:: Activity ::
Repeat the records exactly, with one exception: no images.

:: Exercise inputs ::
# # # # #

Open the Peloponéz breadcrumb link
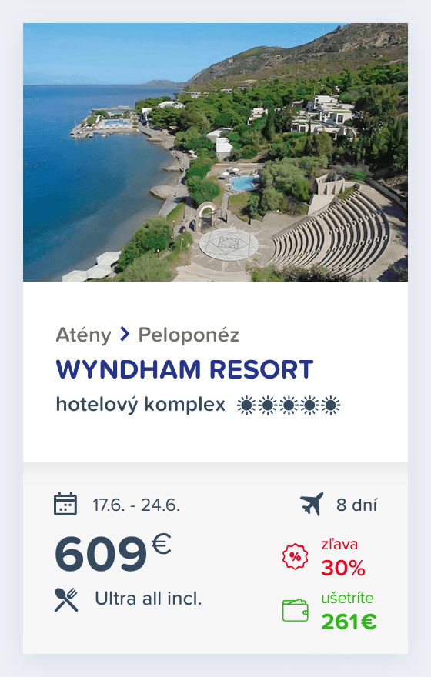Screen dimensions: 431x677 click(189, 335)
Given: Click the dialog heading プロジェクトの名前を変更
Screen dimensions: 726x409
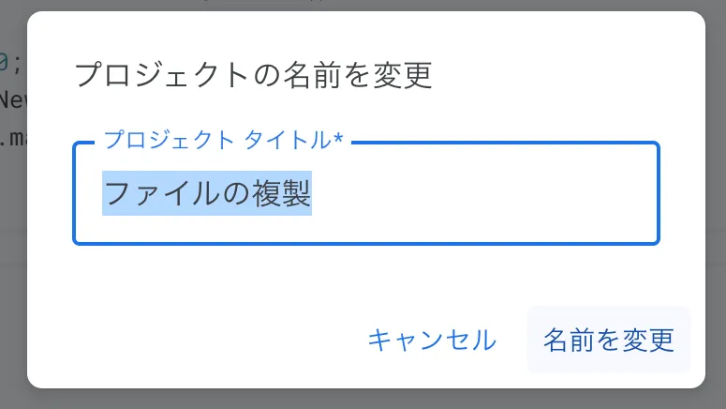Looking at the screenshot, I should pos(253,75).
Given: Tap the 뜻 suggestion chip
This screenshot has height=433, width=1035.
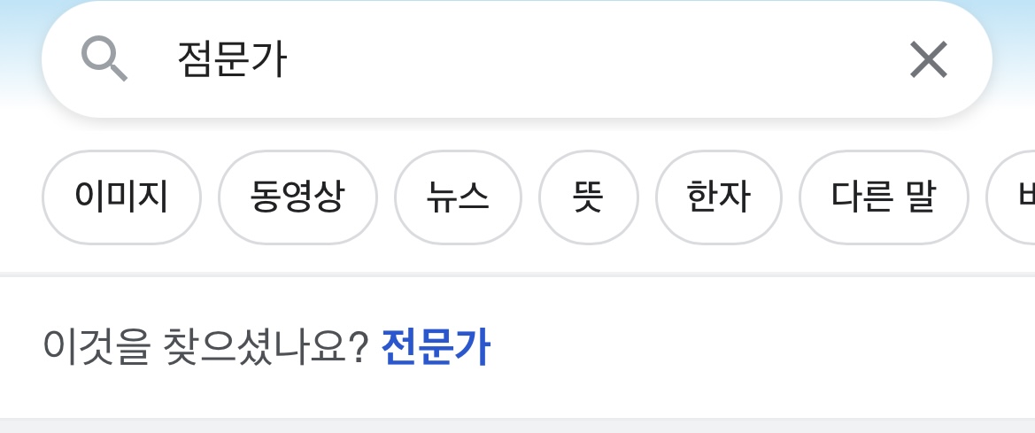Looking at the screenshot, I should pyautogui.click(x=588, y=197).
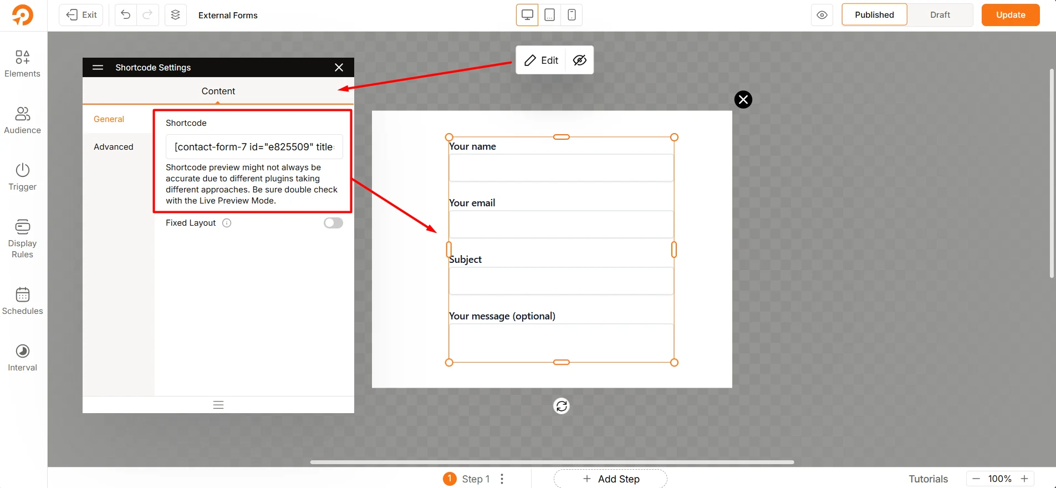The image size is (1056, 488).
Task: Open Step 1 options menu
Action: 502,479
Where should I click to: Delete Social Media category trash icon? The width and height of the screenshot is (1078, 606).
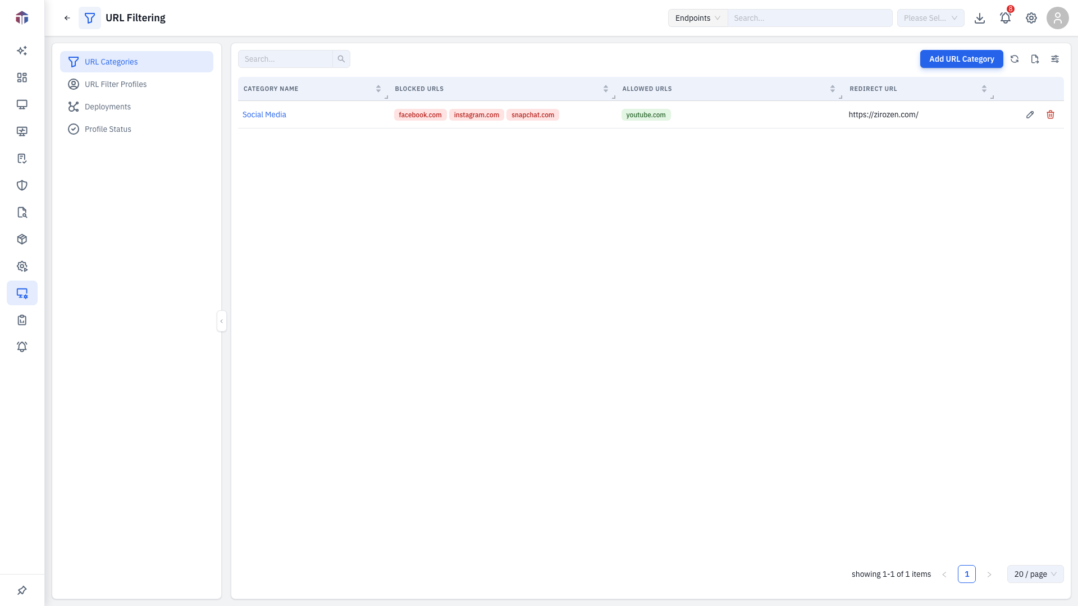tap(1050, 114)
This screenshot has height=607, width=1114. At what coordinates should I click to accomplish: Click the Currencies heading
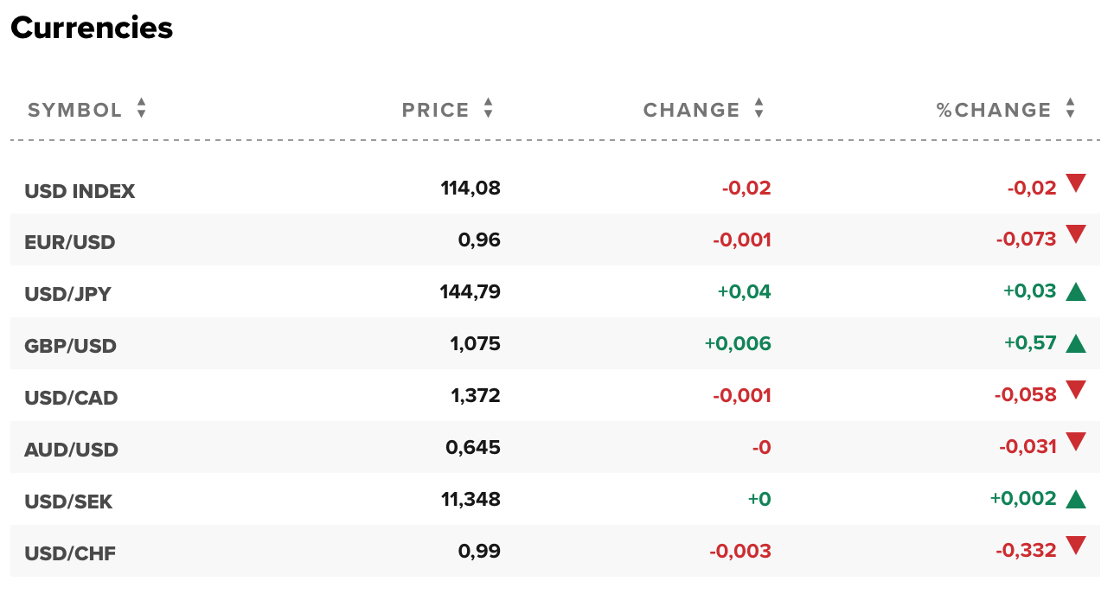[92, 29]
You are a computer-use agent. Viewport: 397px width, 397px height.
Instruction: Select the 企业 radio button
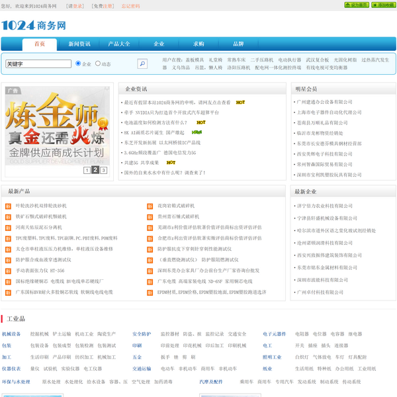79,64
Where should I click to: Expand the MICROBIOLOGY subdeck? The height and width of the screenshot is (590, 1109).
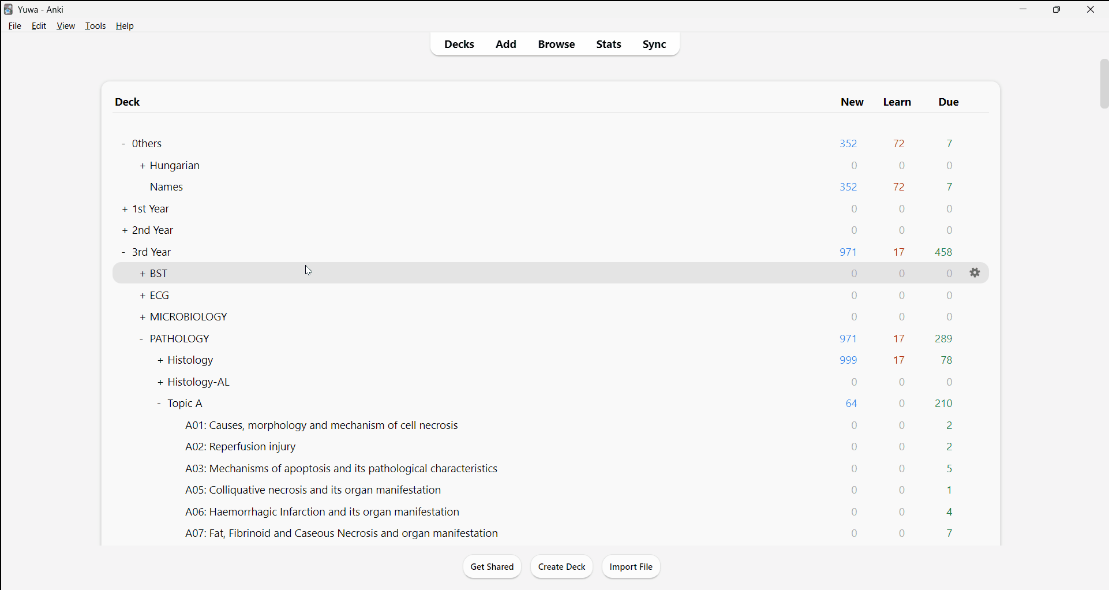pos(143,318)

# # # # #

:: The completed task ::
Open the Peloponéz breadcrumb link
Screen dimensions: 431x677 click(189, 335)
Given: Click the dialog heading プロジェクトの名前を変更
Screen dimensions: 726x409
Looking at the screenshot, I should pos(253,75).
Given: Tap the 뜻 suggestion chip
This screenshot has height=433, width=1035.
Looking at the screenshot, I should pyautogui.click(x=588, y=197).
The image size is (1056, 488).
Task: Open Step 1 options menu
Action: 502,479
Where should I click to: Delete Social Media category trash icon? The width and height of the screenshot is (1078, 606).
tap(1050, 114)
This screenshot has height=607, width=1114. At what coordinates should I click to accomplish: Click the Currencies heading
[92, 29]
You are a computer-use agent. Viewport: 397px width, 397px height.
Instruction: Select the 企业 radio button
79,64
Where should I click to: Expand the MICROBIOLOGY subdeck? The height and width of the screenshot is (590, 1109).
pos(143,318)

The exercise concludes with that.